Se reposer sur le Seigneur en toute chose

4 septembre 2020

« Cherchez le Royaume de Dieu et sa justice et tout vous sera donné par surcroît. »

« Ne vous faites pas de souci pour demain, demain s’occupera de lui-même : à chaque jour suffit sa peine. »

Écouter l’homélie

Texte de l’homélie de mariage :

Dans la très sérieuse préparation au mariage que Pierre-Adrien et Salomé ont faite, nous avons eu une réflexion par rapport aux textes. Je leur ai demandé : « Qu’est-ce qui va être une lumière pour votre route ? »

Il s’agit bien de cela : parmi les textes, qu’est-ce qui va pouvoir éclairer votre chemin ?
Celles et ceux qui sont déjà mariés à l’Église peuvent également faire mémoire des textes qu’ils ont choisis et pourquoi ont-ils fait ce choix. Il peut arriver que l’on entende souvent les mêmes, mais cela peut avoir une signification personnelle.

On entend parfois le texte que Pierre-Adrien et Salomé ont choisi, mais il est en général assez peu pris pour célébrer un mariage. Ces versets nous parlent de la confiance, et Pierre-Adrien et Salomé nous manifestent leur chemin d’abandon à la Providence.

S’abandonner au Seigneur

C’est une piste qu’ils choisissent pour leur vie, comme une direction. Ils nous ont permis d’entendre ces paroles de Jésus :

« Ne vous faites pas de souci pour demain, demain se souciera de lui-même. À chaque jour suffit sa peine. »

C’est même devenu un diction populaire !

Mais on peut se demander d’où vient cette idée de choisir cette orientation pour leur vie matrimoniale et familiale.
Vous-mêmes qui êtes mariés à l’Église depuis quelques années, je vous invite à relire les textes que vous aviez choisis et de voir ce en quoi ils éclairent votre vie.

Pourquoi la question de la confiance est-elle importante ? Cela nous parle aussi du lâcher prise…
C’est important car dans une vie matrimoniale et familiale, il y a bien des choses que l’on ne prévoit pas. Nous sommes dans une société qui fonctionne habituellement avec le contrôle et c’est compliqué pour celles et ceux qui veulent jouer la carte de l’abandon et de la confiance. Notre société tend plutôt à recherche le risque zéro ; mais nous, comme disciples de Jésus, ce n’est pas comme cela que nous voulons vivre. Nous voulons vivre portés par l’expérience que nous sommes habités.

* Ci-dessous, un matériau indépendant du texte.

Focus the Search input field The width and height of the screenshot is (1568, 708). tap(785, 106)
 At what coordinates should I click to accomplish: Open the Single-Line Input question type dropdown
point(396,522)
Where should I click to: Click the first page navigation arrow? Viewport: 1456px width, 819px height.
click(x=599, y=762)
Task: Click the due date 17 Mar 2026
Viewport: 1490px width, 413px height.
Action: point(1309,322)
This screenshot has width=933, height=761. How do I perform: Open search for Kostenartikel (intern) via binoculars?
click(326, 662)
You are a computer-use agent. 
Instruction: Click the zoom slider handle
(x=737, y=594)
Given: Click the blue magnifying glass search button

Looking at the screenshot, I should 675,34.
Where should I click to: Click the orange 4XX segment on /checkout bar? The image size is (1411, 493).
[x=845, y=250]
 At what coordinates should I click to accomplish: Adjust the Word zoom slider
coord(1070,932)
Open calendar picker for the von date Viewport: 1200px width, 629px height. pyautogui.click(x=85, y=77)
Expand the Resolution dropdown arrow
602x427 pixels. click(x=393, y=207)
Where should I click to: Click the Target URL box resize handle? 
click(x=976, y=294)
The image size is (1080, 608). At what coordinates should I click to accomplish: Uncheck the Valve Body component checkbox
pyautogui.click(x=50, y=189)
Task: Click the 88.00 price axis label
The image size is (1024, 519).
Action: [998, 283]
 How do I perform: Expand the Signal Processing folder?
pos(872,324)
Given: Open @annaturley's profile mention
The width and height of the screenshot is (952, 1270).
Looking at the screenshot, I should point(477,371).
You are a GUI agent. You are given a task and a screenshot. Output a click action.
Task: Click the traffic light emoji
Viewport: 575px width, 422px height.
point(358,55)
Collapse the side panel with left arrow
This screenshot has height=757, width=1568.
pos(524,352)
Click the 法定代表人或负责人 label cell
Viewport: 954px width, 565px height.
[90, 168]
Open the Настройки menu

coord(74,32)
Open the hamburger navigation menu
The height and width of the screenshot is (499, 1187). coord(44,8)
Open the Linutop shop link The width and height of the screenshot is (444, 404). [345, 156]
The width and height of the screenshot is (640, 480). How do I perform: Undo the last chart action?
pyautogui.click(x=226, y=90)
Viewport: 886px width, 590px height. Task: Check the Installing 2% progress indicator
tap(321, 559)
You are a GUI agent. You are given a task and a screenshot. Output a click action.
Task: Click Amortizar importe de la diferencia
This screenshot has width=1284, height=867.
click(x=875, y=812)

Je ne vous connais pas personnellement les uns et les autres, mais quelqu’un qui est disciple du Christ a fait l’expérience qu’en lui, il y avait une présence.
Etre disciple de Jésus, ce n’est pas d’abord vivre des valeurs. Se marier à l’Eglise, c’est vivre ensemble l’expérience que quelqu’un nous accompagne. Cette personne c’est le Christ, et Il nous accompagne par Son Esprit-Saint que nous avons reçu au moment de notre baptême, confirmé ensuite dans le sacrement d’adulte dans la Foi. Nous avons fait l’expérience que nous ne sommes pas seuls. Le croyant n’est jamais seul.

C’est vrai que celui qui n’a pas de vie de Foi expérimente une certaine solitude. Sans douter que ce soit une bonne personne, c’est sûrement la solitude qui marque son expérience.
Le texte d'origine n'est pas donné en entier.